### Exercise details
Please turn the listing, starting at the line that contains "Task: Click the NOV 20 x-axis label" and ending at the close of the listing, into a numbered list. Skip blank lines and leave the pictures out.

+++ Entries supplied +++

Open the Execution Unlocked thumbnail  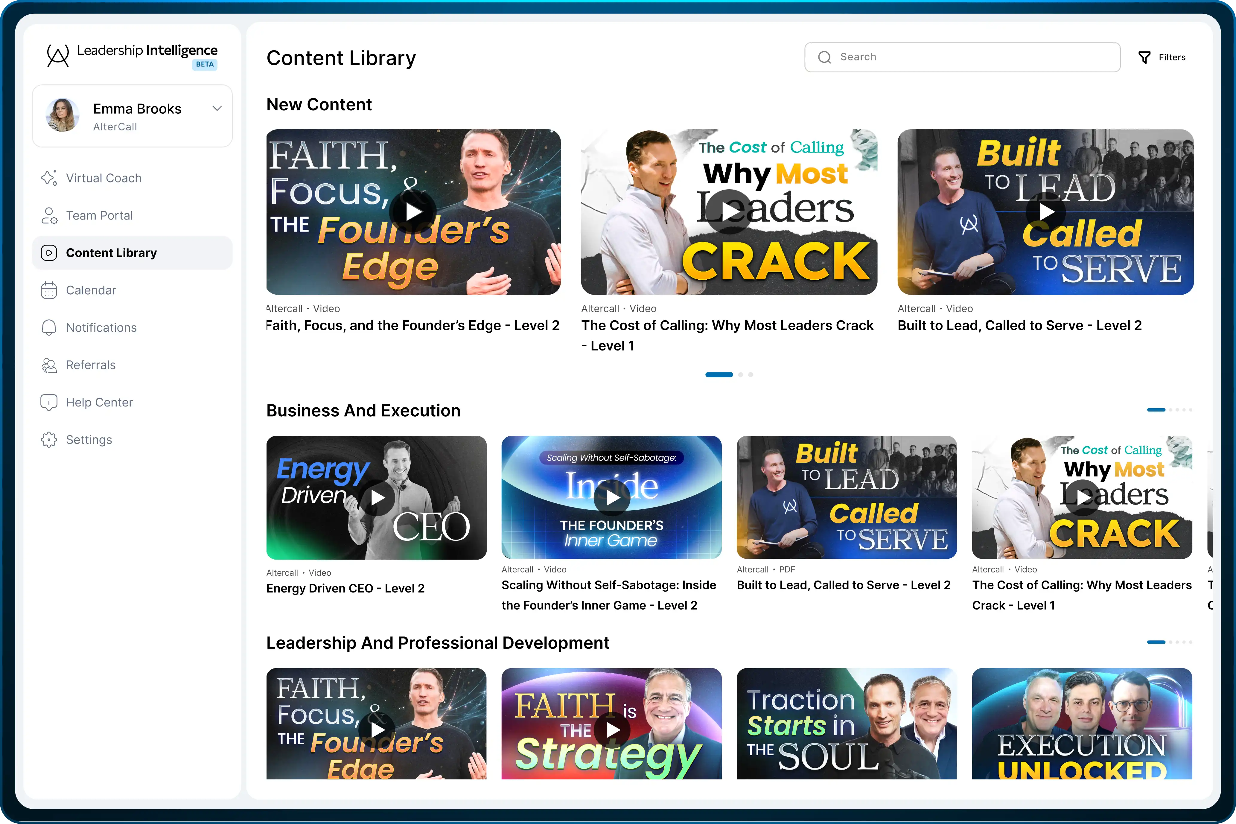(x=1082, y=724)
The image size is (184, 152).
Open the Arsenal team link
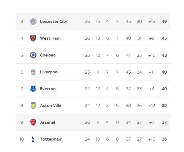[x=48, y=122]
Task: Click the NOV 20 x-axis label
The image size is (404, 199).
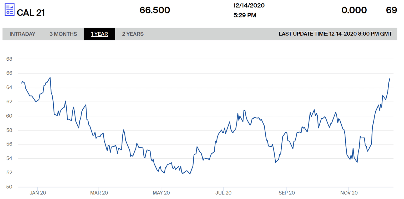Action: pos(349,193)
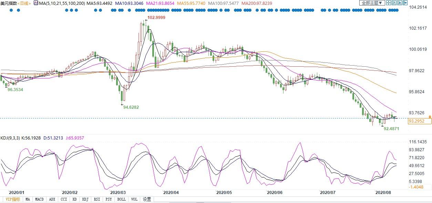The image size is (432, 203).
Task: Click the exit arrow chart icon
Action: [405, 3]
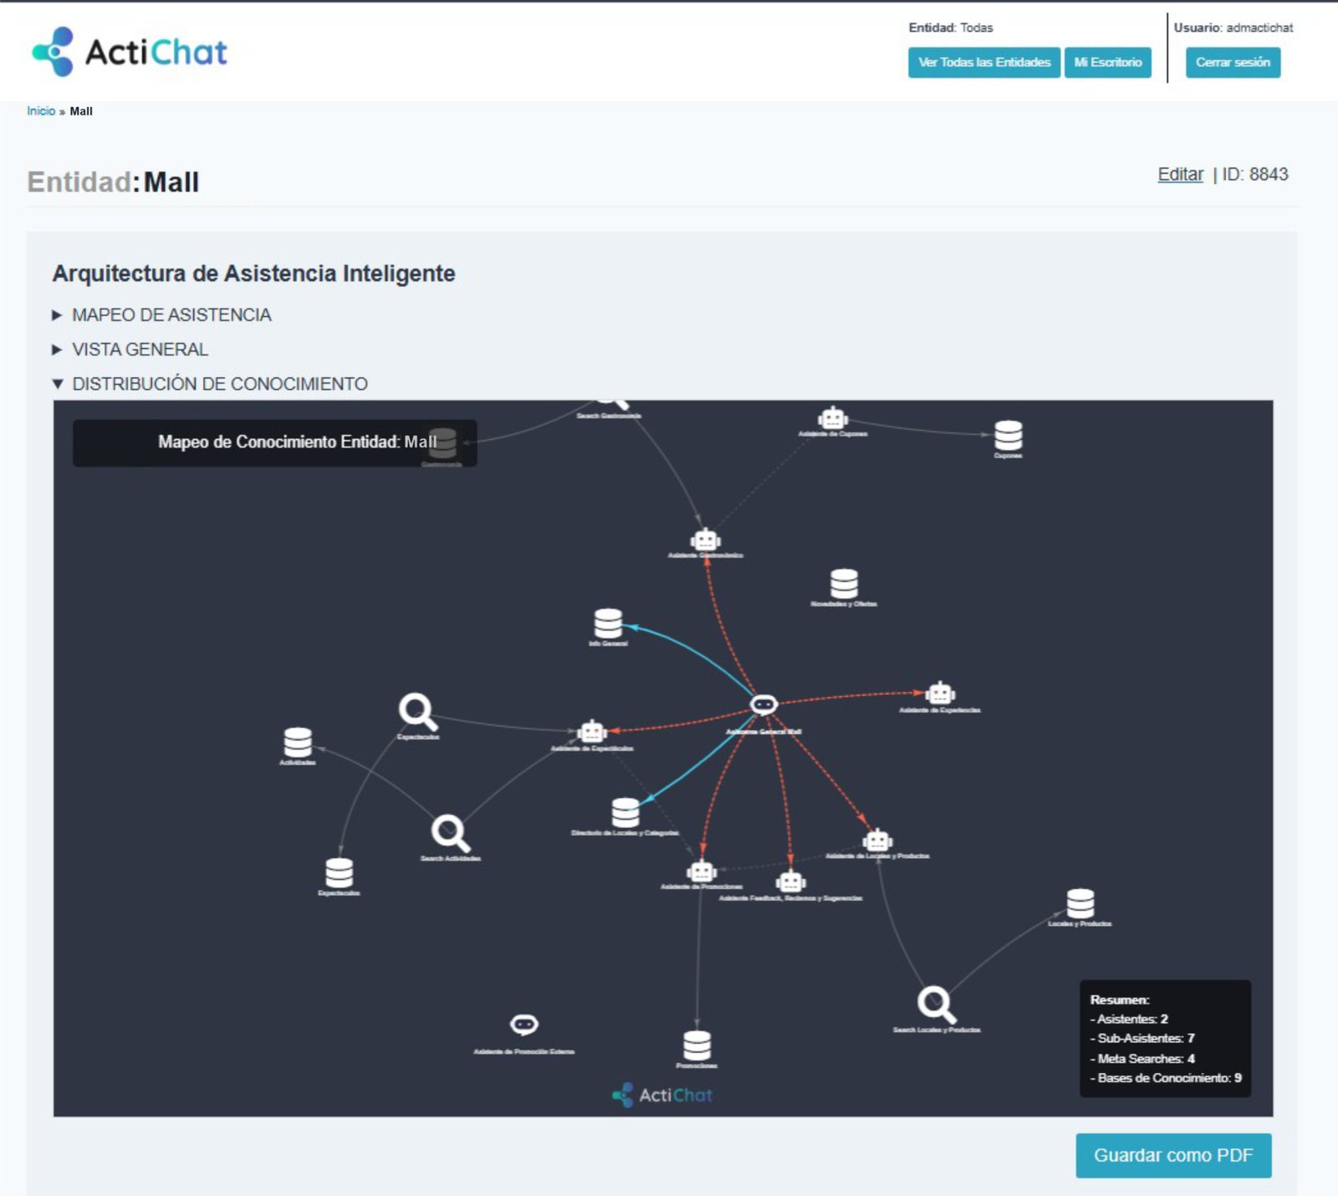Click the Novedades y Ofertas database icon

[844, 584]
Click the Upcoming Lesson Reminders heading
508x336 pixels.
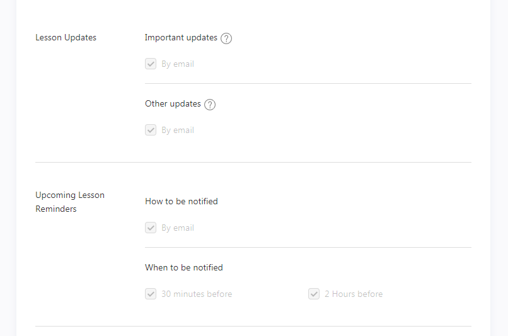tap(70, 202)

+++

### Result
1. Task: Click the NOV 20 x-axis label
2. The image size is (404, 199).
3. Action: pos(349,193)
4. The image size is (432, 203).
5. Task: Click the exit arrow chart icon
6. Action: [405, 3]
7. Click the Novedades y Ofertas database icon
8. [844, 584]
9. Click the Upcoming Lesson Reminders heading
10. 508x336 pixels.
11. tap(70, 202)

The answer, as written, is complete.